My daughter receives 15 d*ck pics a week and I’m not angry, I’m just sad
In the exact moment we’re gathered singing ‘Happy Birthday’ to a beaming family member, I glance over at my 15-year-old daughter.
She has her head down, staring at her phone.
The dining room lights are dimmed for the blowing-out-of-candles, so the image that flashes on her iPhone screen shines as bright as a set of high beam headlights trying to avoid kangaroos on Pialligo Avenue at 3am.
The image on her screen is a dick pic.
It’s gone before I can even start to open my mouth in disbelief. The second we pack into the car after dinner, leftover quiche in Tupperware containers on our laps, I start yelling.
“It’s not my fault,” she says.
“I don’t ask for them, people just send them to me.”
Then she quotes a statistic I’m not sure she thinks would help or hinder her case.
“I probably get about 15 a week.”
I’m in shock. If she isn’t asking for them, how are 15 photos of appendages hitting my daughter’s iPhone every week? Who are they being sent by? And surely there are privacy settings for that?
We arrive home and some of my questions are answered, but I also get a schooling from my own daughter on what it’s like to be 15 in 2020.
The lewd pics she receives every day are sent by boys her own age – sitting in their own bedrooms in places like Dubbo, Sydney and, of course, Canberra. It mostly happens on Snapchat, where a boy will ask to be ‘added’ to her friends list. She’ll click yes, and 80 per cent of the time, his first question is: ‘Do you send?’ (This means, ‘Do you send nudes?’)
When she says no, she’s deleted (by him).
The remaining 20 per cent of the time, the boy she’s just added begins a cute conversation but then inevitably asks: ‘Can we play truth or dare?’ This is so he can ask details about her bra size and how far she’s willing to go in the bedroom. So it’s basically a delayed way of asking: ‘Do you send?’
I’m mortified. I tell her not to ‘add’ any more boys on Snapchat that she doesn’t already know.
She becomes desperate: “Mum! No! How am I supposed to meet someone?”
In a split second I transition from mortification to deep, deep sadness.
The reality for me in 1993 was the potential pool of suitors was limited to a) Queanbeyan and b) my own school year, which means the figure sat at around 90.
For her, staring at an iPhone during recess and lunch instead of just talking to the boys in her year, that figure has no limit and sits at around the 68 million mark.
In Year 10, I’d lay on my bed all afternoon reading Stephen King, wondering who might ask me out in the quadrangle the next day.
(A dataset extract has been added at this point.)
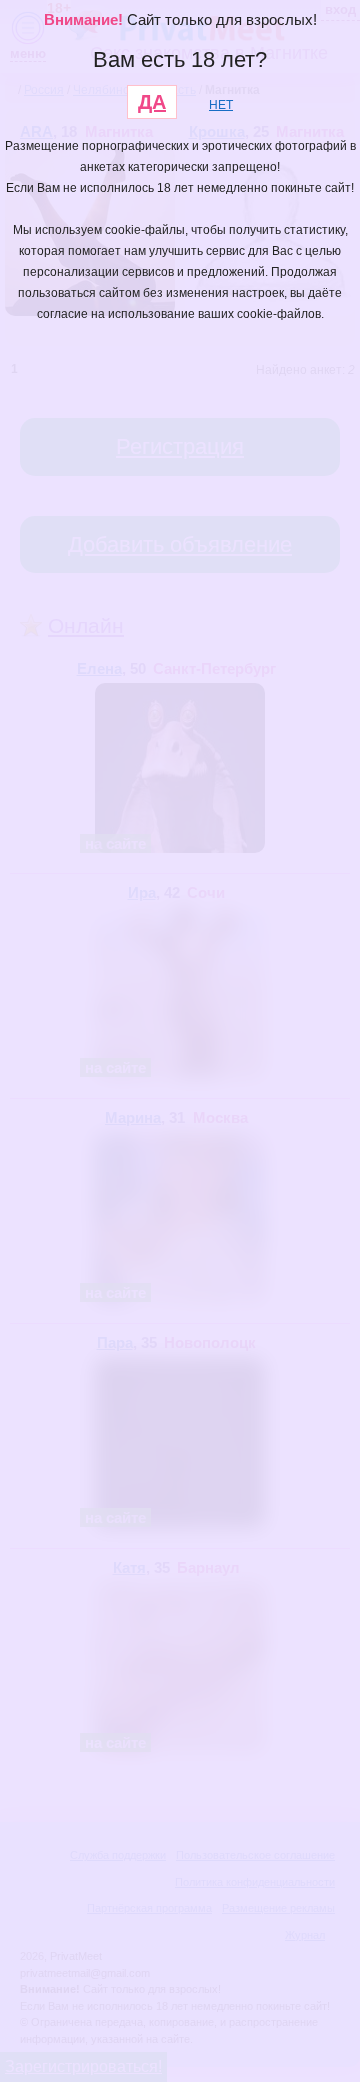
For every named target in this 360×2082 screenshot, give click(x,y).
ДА (152, 102)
For her, it’s trying her luck with a Snapchat handle like @bradsmith and hoping and praying they’ll want to talk to her instead of instantly sending a photo of their hand clutching Mr. Happy.
I wish someone would write her love letters on A4 paper with faded blue lines, hastily ripped from a binder, folded down into a tiny thick square with her name written ornately on the front. I wish boys would call her on the home phone and talk to her for hours, or even serenade her like my boyfriend Ed used to (More Than Words by Extreme on guitar was his specialty, I mean, does it get more romantic?)
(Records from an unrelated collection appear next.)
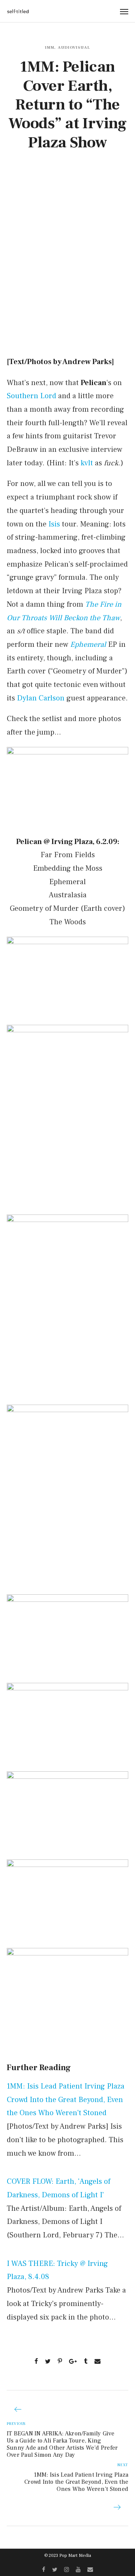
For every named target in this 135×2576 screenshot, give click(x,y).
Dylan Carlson (40, 698)
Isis (54, 524)
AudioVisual (74, 47)
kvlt (87, 463)
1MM (49, 47)
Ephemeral (88, 644)
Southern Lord (31, 396)
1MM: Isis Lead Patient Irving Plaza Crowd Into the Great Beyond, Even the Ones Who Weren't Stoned (65, 2099)
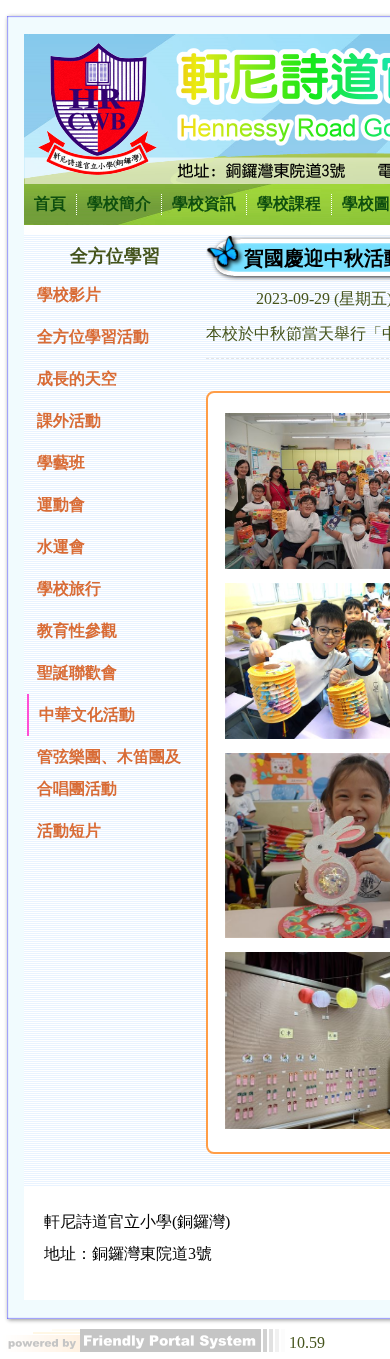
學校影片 (69, 294)
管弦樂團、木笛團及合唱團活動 (109, 772)
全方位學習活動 (93, 336)
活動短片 (69, 830)
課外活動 (69, 420)
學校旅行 (69, 588)
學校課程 (289, 203)
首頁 (50, 203)
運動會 (61, 504)
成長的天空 (77, 378)
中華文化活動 (87, 714)
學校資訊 (204, 203)
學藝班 (61, 462)
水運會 (61, 546)
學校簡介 (119, 203)
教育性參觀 (77, 630)
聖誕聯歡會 (77, 672)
And I know it’s not just about my daughter. Teens now have so many options, they literally have none. Romance is something your parents did, or something that happens in Twilight movies and Drake songs.
As her mum, I want to fix it for her. I started thinking maybe I can add romance to her life with love letters, long walks on the beach and chick flicks. But Lord knows, that’s not my job.
For now, I’m being open and honest. I’m encouraging her not to add randoms on Snapchat. And I’m thinking of secretly texting that one boy at her school she does have a crush on. He plays guitar. Maybe he’s heard of an old song called More Than Words.